I'm working on a very simple application which will test a device. There is no need for a driver and I have admin permissions.
I was going to use a mmap and this is where I got a confused.
The idea is to do the following
int devD = open("/path/to/my/device", "rw");
void *myDevPtr = mmap(start, length, prot, flags, devD, offset);
Here is where I found the documentation for it. I'm confused about every parameter except the file descriptor and the protection.
void *start. What exactly this is the start of? Is it the start of memory map for my device?
size_t length. My device has its own memory map. Is it the length of my devices memory map or this is something else?
int flags. This one puzzles me. If my file descriptor is a device, what do I set my flags to?
off_t offset. This one is also confusing. This is an offset from the start pointer, but what exactly is this offset into?

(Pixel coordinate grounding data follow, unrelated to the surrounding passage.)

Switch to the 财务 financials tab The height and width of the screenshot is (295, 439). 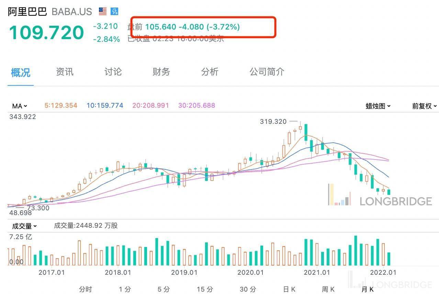(x=160, y=72)
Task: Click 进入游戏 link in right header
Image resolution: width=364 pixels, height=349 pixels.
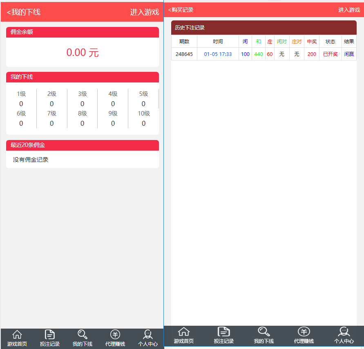Action: tap(349, 10)
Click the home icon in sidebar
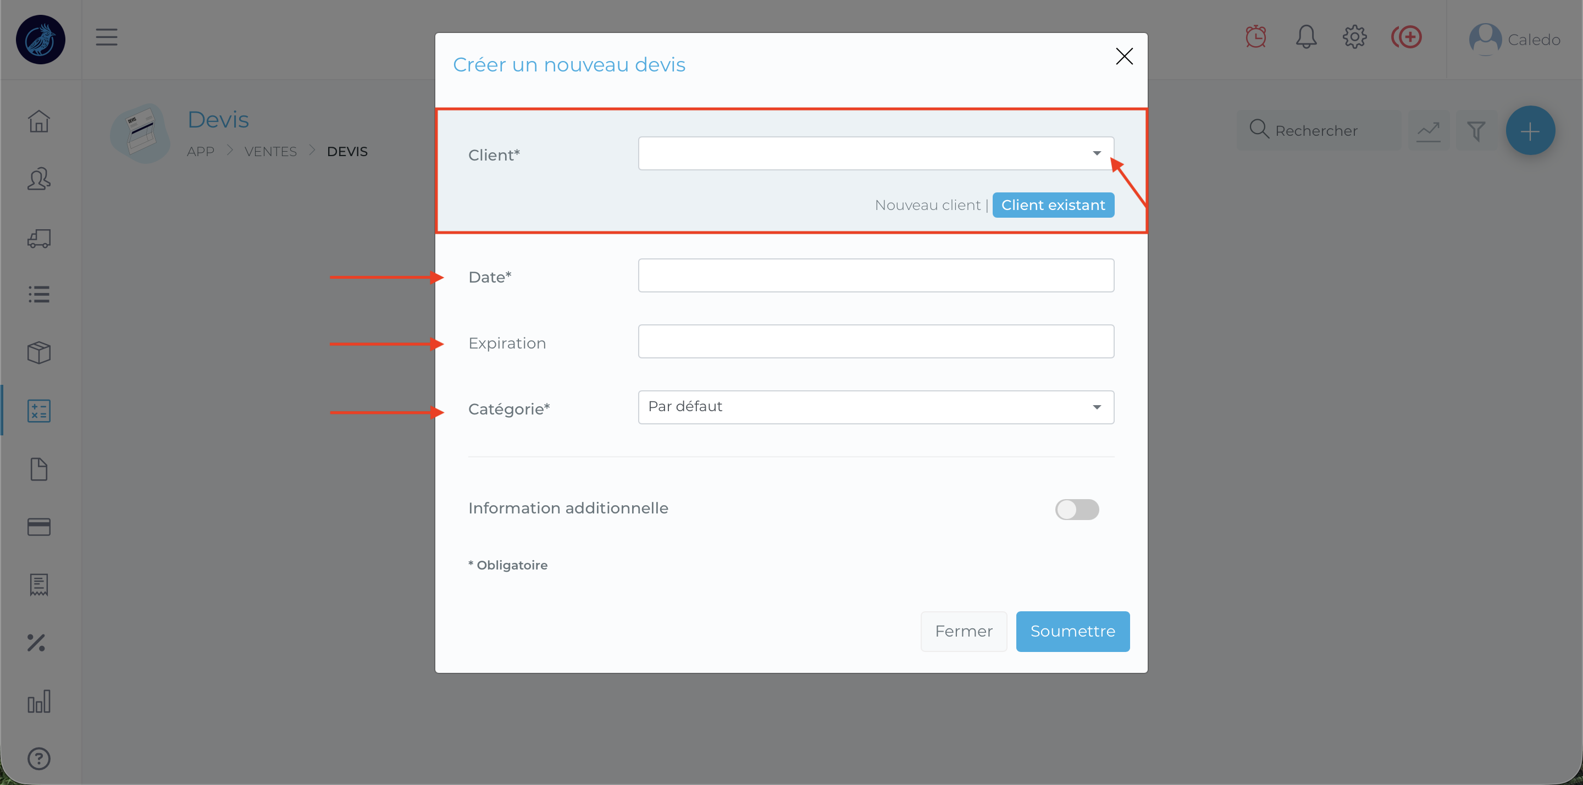1583x785 pixels. (39, 121)
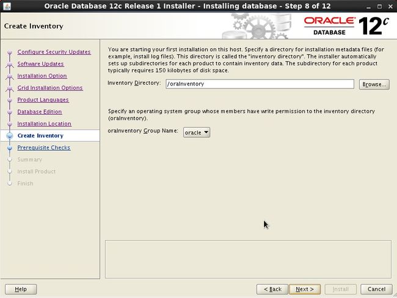
Task: Select the Product Languages step
Action: coord(43,100)
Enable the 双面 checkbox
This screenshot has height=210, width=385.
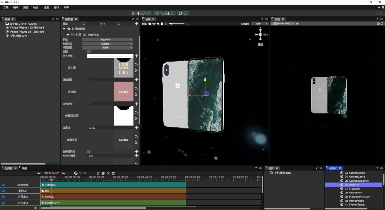tap(89, 51)
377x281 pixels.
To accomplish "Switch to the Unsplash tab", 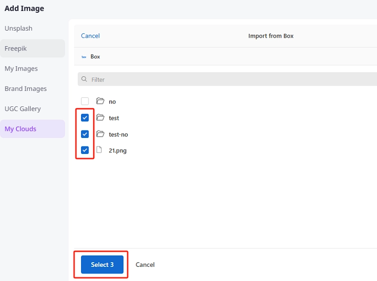I will [18, 28].
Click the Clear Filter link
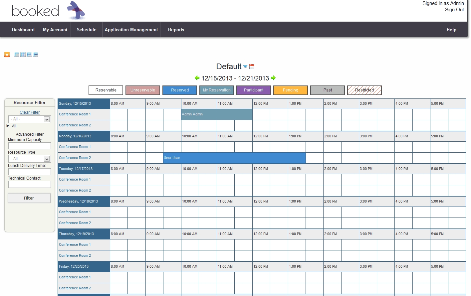The width and height of the screenshot is (471, 296). coord(30,112)
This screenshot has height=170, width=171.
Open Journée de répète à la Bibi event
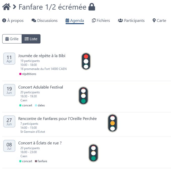(x=42, y=56)
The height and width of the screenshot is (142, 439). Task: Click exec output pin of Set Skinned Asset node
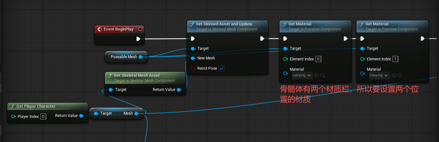click(x=262, y=39)
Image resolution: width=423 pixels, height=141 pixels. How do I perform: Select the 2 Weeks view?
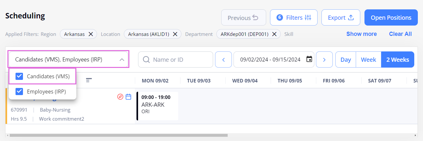tap(397, 60)
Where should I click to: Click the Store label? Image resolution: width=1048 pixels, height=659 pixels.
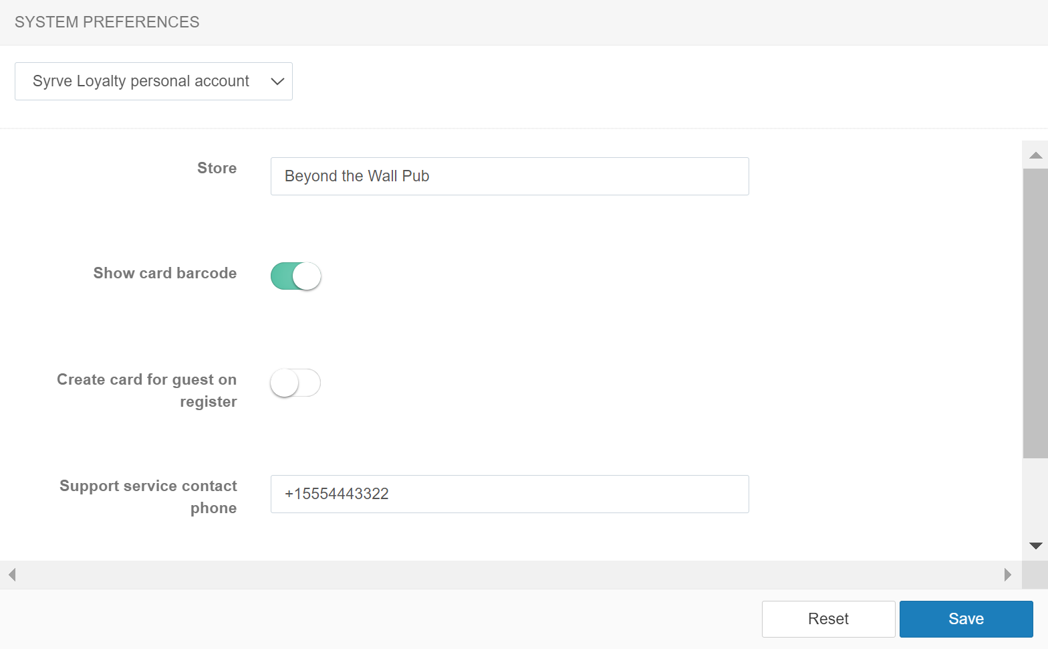pos(217,169)
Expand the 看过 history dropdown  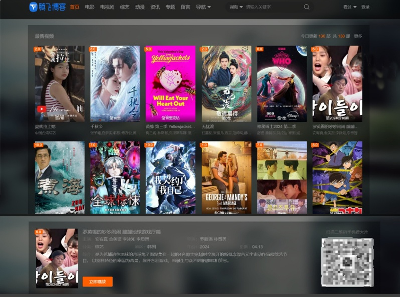350,7
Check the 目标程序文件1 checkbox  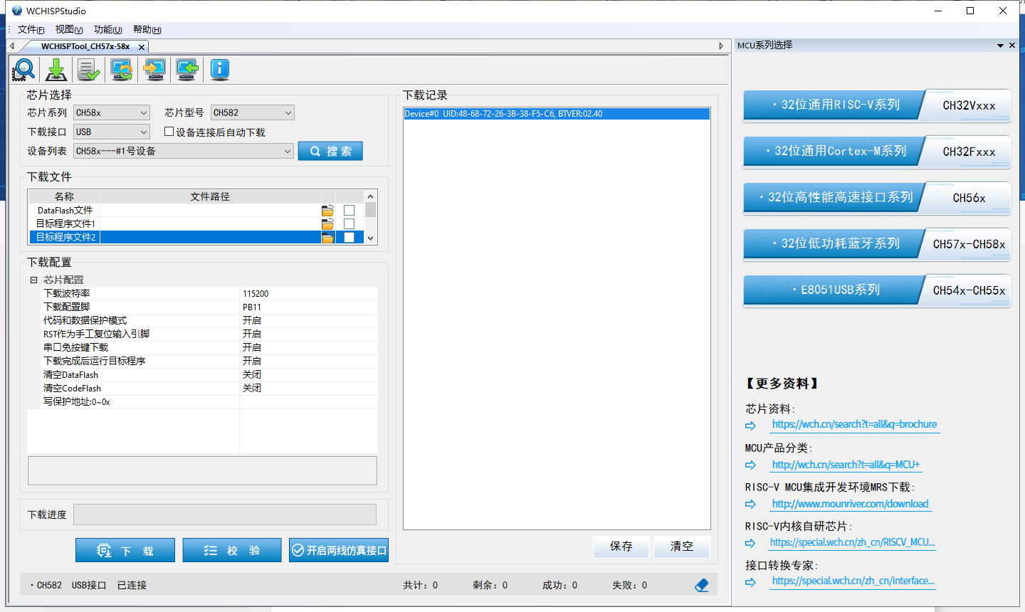click(349, 224)
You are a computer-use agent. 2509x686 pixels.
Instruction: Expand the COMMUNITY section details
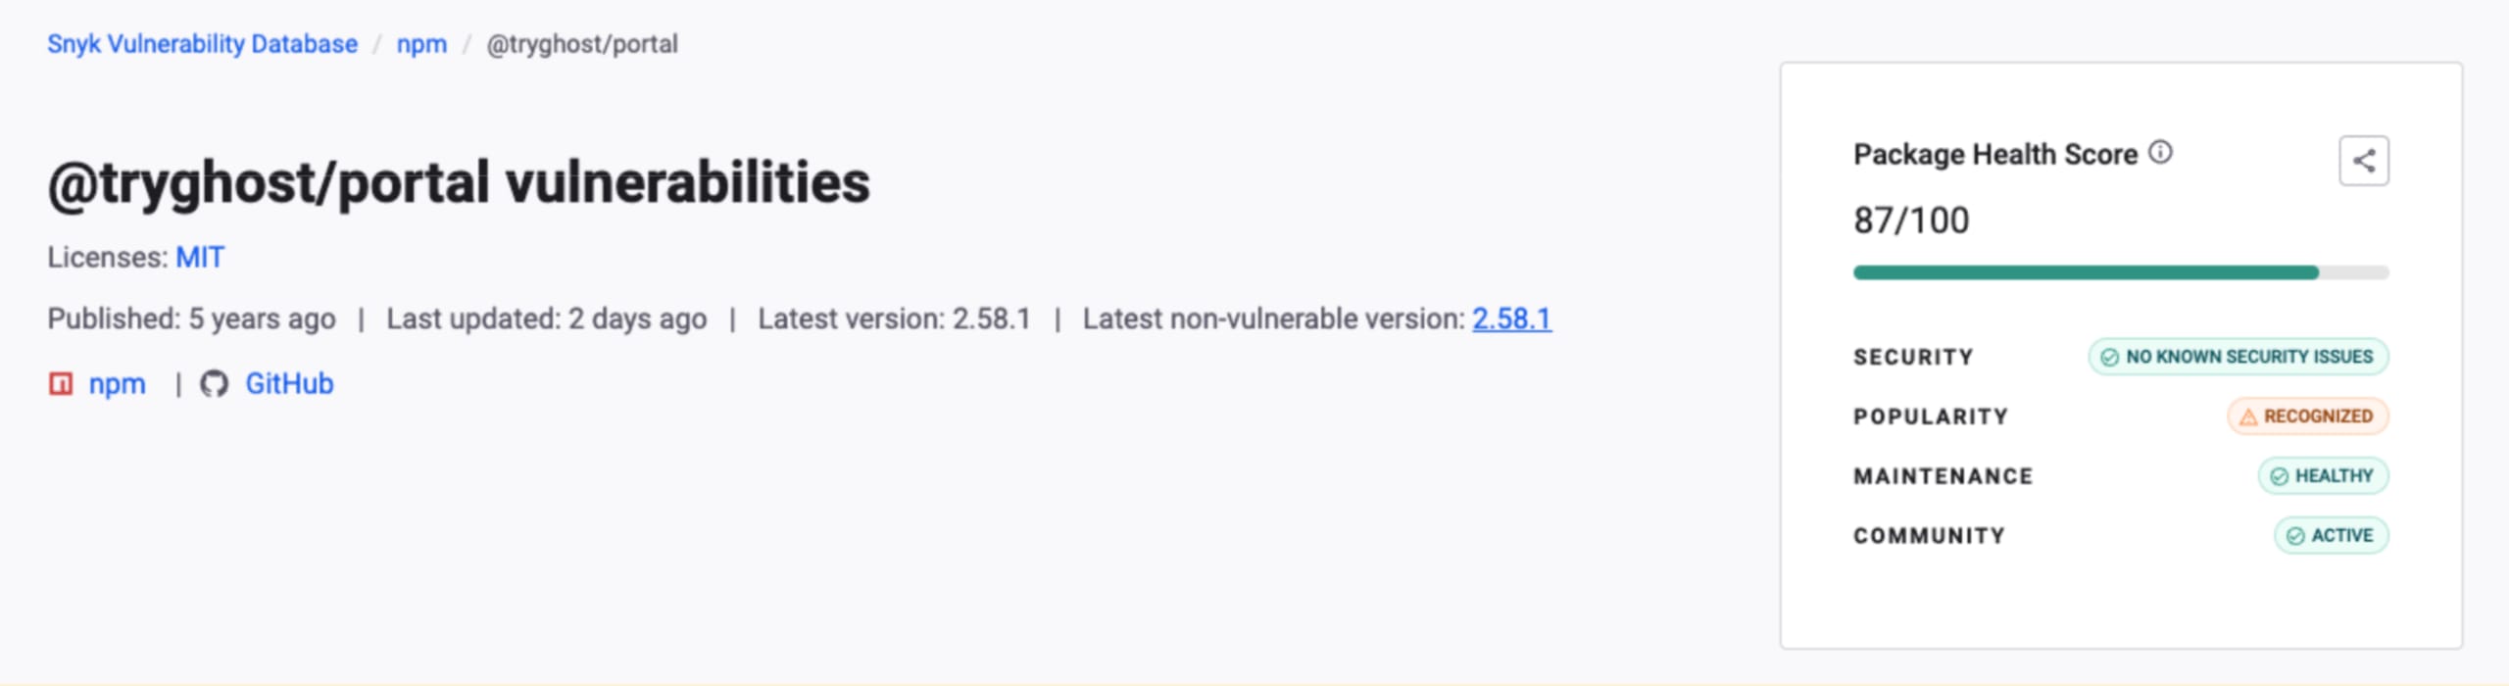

Another is question that I have is about communicating with the mmapped device. Say I need to write data to a specific register in the device. How would I do it?
I realize that these questions might look too simplistic, but I've been at it for some time now and couldn't find a concrete example that would address my situation.
Any help with this is really appreciated.
void *start. What exactly this is the start of? Is it the start of memory map for my device?
It's the logical address within your program where you want the mapping to occur. If you give it NULL, it will assign one [recommmended]. This is a "hint" and the address of the mapped area is the mmap return value
size_t length. My device has its own memory map. Is it the length of my devices memory map or this is something else?
[Not knowing your device], I would assume it's the same. But, say your device was 6GB long. You may want to access this in sections, so you might specify (e.g.) 1MB instead. And, then, remap later [see the offset section]
int flags. This one puzzles me. If my file descriptor is a device, what do I set my flags to?
Use MAP_SHARED so that what you write to the area is flushed to the "backing store" (which is your device).
off_t offset. This one is also confusing. This is an offset from the start pointer, but what exactly is this offset into?
No, it is not an offset from start. It is the offset within your device that the mapping should be done to (i.e. just like the offset for lseek).
UPDATE:
When you say: [Not knowing your device], I would assume it's the same. Do you mean that length is the length of the devices memory map?
From that standpoint, yes. If you want to map the entire area, which as I mentioned, can be large.
Normally, you map the entire device/file, starting at offset 0 for the length of the device/file.
I'm also a little confused about the offset. Say my device has a register at offset 0x100. In order to read/write this register I would need to set offset to 0x100. Am I correct?
Yes and no. You can do it two ways. Herein, let's call the mapped address [the return value from mmap] by the name mapbase.
(1) Give mmap an offset parameter of 0x100. Then, do (e.g.) val = *mapbase. Effectively, this is saying to the OS: "I only care about this one register and you handle the mapping to it"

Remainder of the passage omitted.